----- Given information -----
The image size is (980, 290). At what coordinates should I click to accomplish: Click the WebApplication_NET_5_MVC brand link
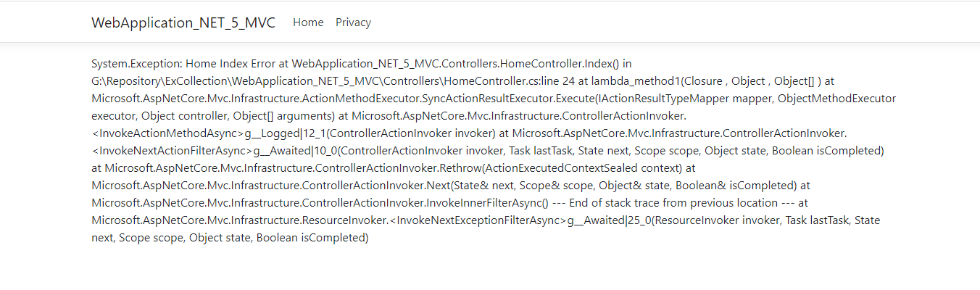pos(183,22)
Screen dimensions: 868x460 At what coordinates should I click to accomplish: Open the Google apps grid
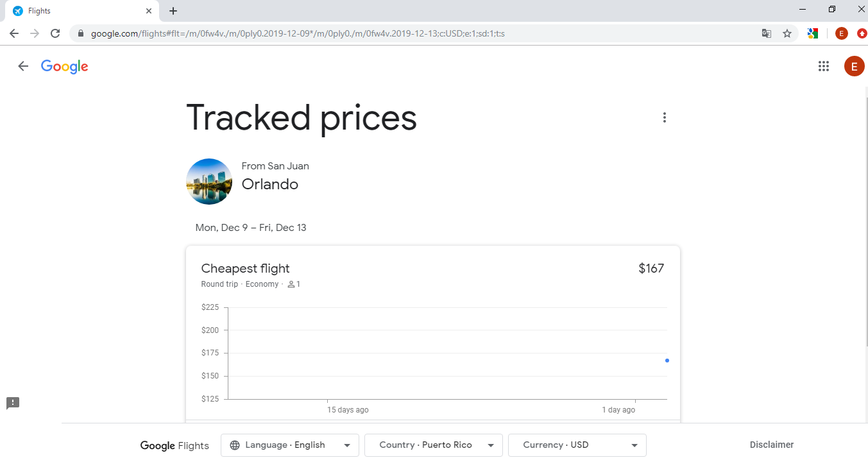(x=824, y=66)
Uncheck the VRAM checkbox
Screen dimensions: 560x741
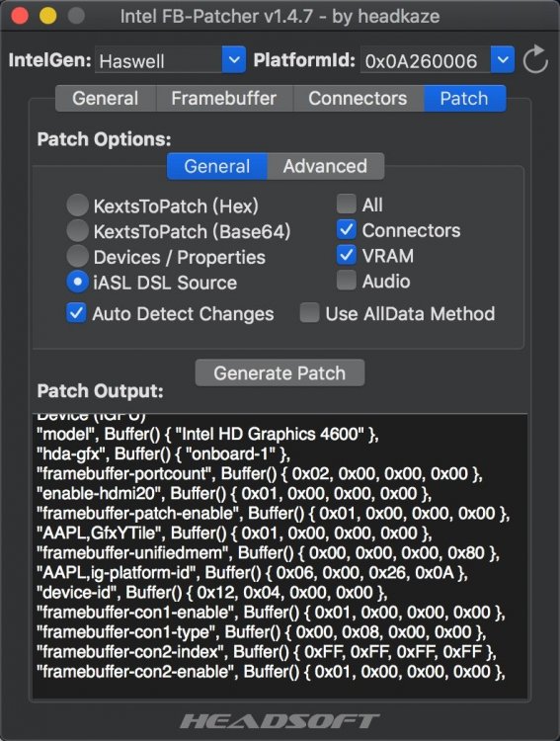[347, 255]
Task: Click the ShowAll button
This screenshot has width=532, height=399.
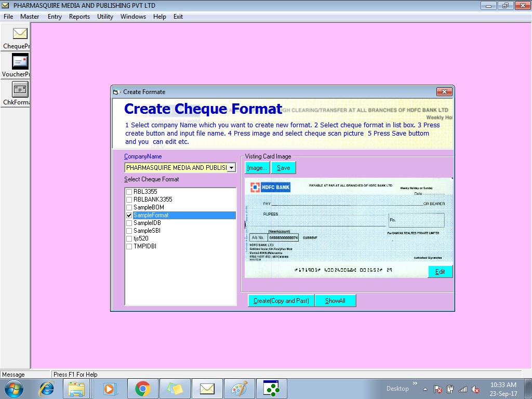Action: point(335,301)
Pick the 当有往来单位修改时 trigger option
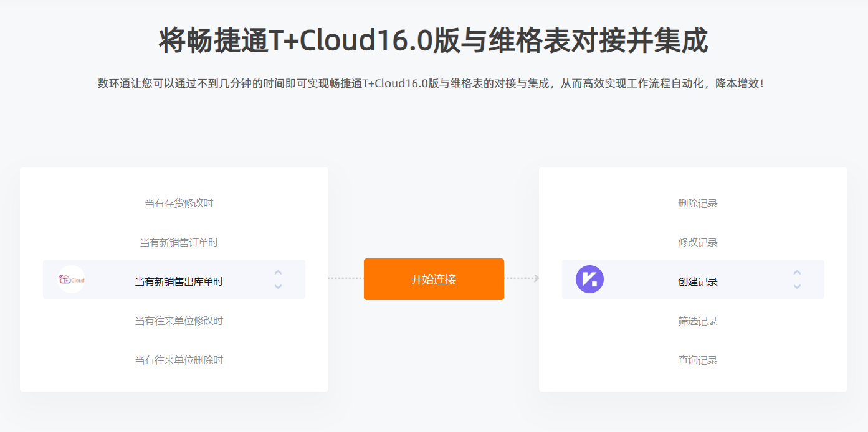This screenshot has width=868, height=432. (179, 321)
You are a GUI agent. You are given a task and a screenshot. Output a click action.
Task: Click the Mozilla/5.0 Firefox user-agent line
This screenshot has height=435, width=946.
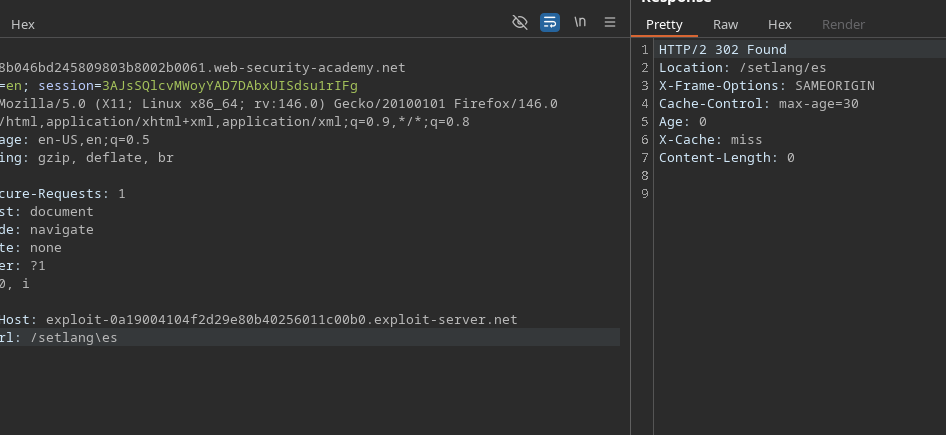click(x=278, y=104)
-----
• [What this task involves] Starting at the line that contains "Uncheck the VRAM checkbox", output every line through the end of the data, both ends included, and nothing else; pictures stay out.

• [Finished task]
Uncheck the VRAM checkbox
Screen dimensions: 560x741
[347, 255]
Task: Click the ShowAll button
This screenshot has width=532, height=399.
Action: point(335,301)
Pick the 当有往来单位修改时 trigger option
This screenshot has width=868, height=432. (179, 321)
You are a GUI agent. You are given a task and a screenshot. Output a click action.
Task: Click the Mozilla/5.0 Firefox user-agent line
This screenshot has height=435, width=946.
click(x=278, y=104)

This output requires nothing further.